[[ Input material open ]]

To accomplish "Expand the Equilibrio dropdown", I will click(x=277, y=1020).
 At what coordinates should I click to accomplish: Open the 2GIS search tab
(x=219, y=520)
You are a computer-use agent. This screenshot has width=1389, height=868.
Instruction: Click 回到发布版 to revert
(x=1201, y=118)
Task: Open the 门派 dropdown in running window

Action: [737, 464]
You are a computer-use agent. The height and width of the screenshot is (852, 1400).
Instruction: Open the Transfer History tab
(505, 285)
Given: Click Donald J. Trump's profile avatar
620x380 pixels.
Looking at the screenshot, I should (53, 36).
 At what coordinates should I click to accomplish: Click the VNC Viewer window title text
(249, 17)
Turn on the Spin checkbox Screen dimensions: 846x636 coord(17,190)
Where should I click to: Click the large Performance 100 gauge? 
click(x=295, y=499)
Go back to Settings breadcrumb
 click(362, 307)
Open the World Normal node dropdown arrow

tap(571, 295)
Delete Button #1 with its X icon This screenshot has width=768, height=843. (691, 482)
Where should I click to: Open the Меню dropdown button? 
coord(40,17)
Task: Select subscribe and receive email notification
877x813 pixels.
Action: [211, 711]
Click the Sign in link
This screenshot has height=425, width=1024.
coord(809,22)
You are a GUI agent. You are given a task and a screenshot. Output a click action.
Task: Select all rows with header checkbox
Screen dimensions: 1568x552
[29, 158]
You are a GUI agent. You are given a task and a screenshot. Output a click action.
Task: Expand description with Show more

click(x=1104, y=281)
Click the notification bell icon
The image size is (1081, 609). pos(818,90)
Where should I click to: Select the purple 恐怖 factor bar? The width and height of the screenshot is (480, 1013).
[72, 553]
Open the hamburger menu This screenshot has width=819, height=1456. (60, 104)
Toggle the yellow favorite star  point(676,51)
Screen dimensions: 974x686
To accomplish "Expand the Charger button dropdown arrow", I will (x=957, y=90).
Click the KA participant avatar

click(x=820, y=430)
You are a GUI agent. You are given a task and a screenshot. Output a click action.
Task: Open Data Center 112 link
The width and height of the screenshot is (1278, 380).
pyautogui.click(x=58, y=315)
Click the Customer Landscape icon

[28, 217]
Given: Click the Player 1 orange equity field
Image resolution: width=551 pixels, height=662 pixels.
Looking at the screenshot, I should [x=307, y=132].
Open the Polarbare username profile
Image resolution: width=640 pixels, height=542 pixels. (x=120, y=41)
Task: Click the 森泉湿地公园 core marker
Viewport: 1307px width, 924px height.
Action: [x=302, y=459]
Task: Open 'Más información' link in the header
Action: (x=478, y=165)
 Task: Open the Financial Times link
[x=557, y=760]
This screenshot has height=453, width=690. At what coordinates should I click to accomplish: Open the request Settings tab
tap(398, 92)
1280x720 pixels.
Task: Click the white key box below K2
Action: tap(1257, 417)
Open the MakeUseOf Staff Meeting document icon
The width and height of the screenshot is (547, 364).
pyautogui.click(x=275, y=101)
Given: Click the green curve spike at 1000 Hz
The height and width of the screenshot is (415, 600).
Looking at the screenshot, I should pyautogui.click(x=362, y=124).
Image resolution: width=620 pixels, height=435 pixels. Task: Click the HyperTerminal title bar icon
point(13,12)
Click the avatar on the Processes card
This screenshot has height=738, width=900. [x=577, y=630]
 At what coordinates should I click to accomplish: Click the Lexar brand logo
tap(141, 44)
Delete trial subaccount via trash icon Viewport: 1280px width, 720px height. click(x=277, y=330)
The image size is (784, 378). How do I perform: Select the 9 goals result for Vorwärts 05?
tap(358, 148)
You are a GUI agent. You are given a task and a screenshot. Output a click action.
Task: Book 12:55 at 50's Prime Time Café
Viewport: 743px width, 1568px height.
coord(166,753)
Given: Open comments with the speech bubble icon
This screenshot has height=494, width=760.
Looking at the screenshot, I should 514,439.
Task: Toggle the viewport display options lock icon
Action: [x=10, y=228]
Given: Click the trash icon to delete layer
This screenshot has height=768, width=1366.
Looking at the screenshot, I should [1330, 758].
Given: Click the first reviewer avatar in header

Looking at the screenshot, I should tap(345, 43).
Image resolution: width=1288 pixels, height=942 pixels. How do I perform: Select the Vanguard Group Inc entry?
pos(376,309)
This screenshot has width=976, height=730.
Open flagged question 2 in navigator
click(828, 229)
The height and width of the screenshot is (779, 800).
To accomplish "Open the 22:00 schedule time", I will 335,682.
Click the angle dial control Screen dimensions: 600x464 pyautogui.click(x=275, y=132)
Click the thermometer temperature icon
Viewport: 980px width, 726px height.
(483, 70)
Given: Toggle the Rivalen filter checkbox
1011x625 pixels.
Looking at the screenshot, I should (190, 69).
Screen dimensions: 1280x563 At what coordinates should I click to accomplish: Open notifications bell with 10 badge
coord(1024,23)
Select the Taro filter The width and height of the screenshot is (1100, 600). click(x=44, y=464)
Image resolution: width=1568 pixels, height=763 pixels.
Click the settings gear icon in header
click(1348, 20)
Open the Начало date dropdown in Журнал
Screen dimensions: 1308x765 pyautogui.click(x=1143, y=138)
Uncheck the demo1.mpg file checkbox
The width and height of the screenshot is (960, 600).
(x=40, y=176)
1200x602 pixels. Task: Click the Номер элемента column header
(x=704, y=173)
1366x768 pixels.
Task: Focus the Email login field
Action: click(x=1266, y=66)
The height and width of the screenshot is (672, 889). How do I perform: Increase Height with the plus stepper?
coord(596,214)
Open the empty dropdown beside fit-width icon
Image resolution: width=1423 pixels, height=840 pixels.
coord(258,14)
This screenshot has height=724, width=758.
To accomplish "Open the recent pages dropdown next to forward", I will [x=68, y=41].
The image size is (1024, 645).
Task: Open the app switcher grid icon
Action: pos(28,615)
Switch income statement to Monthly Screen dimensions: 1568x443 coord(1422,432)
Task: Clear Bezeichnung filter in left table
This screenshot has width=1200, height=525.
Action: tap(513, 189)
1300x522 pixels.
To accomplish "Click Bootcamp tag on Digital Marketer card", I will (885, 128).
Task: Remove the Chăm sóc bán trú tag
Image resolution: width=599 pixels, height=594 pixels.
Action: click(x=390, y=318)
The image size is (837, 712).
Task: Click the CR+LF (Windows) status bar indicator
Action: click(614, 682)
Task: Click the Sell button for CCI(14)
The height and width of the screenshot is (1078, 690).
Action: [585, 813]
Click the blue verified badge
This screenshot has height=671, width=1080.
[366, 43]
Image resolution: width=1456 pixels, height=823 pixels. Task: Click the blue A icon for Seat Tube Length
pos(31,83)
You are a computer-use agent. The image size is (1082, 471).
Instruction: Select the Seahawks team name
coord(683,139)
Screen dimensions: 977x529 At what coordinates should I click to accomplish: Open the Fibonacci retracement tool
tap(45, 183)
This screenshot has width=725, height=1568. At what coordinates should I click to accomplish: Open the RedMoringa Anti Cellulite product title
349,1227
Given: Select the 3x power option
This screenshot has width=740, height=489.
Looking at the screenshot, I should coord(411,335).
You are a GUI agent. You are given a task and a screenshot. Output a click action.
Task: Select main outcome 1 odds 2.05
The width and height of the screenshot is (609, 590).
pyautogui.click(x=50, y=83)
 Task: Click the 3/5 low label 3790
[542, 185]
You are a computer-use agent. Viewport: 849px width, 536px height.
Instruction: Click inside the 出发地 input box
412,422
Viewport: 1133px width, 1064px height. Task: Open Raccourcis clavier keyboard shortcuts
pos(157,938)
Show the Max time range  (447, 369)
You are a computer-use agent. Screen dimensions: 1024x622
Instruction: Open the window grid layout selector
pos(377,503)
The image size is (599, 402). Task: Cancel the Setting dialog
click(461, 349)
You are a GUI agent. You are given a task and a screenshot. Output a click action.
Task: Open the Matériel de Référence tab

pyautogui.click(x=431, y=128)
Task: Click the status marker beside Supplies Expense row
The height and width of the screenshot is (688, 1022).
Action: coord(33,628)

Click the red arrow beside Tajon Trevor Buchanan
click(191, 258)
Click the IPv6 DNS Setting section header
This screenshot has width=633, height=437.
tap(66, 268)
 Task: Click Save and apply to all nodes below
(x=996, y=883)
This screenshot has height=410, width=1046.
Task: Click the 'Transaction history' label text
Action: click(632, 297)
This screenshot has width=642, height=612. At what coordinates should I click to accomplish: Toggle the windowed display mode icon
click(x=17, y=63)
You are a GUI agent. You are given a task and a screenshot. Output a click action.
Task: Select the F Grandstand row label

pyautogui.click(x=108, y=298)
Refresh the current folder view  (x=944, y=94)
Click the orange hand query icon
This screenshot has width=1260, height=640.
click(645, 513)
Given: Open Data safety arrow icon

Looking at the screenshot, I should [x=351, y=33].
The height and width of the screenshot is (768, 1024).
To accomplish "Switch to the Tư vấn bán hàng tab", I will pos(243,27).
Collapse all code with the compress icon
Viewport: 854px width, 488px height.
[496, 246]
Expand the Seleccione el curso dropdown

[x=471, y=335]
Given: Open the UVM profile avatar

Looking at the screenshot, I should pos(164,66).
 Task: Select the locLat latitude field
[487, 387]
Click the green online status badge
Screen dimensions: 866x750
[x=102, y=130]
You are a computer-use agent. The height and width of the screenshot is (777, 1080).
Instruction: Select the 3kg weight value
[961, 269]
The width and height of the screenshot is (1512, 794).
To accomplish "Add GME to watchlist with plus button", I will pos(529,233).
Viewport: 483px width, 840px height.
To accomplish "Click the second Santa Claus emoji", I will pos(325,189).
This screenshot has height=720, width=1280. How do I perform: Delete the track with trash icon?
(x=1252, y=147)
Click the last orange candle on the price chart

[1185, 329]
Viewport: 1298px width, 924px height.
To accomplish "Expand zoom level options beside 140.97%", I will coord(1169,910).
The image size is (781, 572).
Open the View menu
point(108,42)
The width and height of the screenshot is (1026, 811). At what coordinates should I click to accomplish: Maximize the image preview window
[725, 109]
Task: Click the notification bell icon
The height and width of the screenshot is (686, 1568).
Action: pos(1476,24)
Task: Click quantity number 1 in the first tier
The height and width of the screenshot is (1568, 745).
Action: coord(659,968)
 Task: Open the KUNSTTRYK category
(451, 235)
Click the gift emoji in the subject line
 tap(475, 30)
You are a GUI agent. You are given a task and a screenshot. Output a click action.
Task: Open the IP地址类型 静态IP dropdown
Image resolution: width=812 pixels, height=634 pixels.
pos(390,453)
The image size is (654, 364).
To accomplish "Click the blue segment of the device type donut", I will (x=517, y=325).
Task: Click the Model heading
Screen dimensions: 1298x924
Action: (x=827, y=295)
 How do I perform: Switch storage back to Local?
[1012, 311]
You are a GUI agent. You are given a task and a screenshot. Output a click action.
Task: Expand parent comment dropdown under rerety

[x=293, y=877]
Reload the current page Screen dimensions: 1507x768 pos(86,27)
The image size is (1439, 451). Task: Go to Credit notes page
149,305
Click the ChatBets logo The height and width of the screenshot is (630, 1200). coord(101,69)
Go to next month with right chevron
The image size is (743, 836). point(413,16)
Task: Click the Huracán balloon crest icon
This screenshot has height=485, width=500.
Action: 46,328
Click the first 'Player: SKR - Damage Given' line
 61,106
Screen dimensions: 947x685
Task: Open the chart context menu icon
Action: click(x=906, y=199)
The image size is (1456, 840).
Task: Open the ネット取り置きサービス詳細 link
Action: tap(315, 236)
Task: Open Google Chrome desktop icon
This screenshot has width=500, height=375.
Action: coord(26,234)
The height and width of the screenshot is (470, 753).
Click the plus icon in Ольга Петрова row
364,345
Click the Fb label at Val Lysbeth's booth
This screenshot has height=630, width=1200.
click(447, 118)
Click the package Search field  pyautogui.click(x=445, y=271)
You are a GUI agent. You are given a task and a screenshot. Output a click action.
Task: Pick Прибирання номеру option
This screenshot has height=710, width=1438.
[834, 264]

[[ Input material closed ]]

-- Your goal --
Restate word for word the entries above, starting at the line with "Where should I click to: Click" and ending at the line with "Delete Button #1", inclusive, and no others.

-- Output --
Where should I click to: Click the large Performance 100 gauge? 
click(x=295, y=499)
Go back to Settings breadcrumb
 click(362, 307)
Open the World Normal node dropdown arrow

tap(571, 295)
Delete Button #1 with its X icon This screenshot has width=768, height=843. (691, 482)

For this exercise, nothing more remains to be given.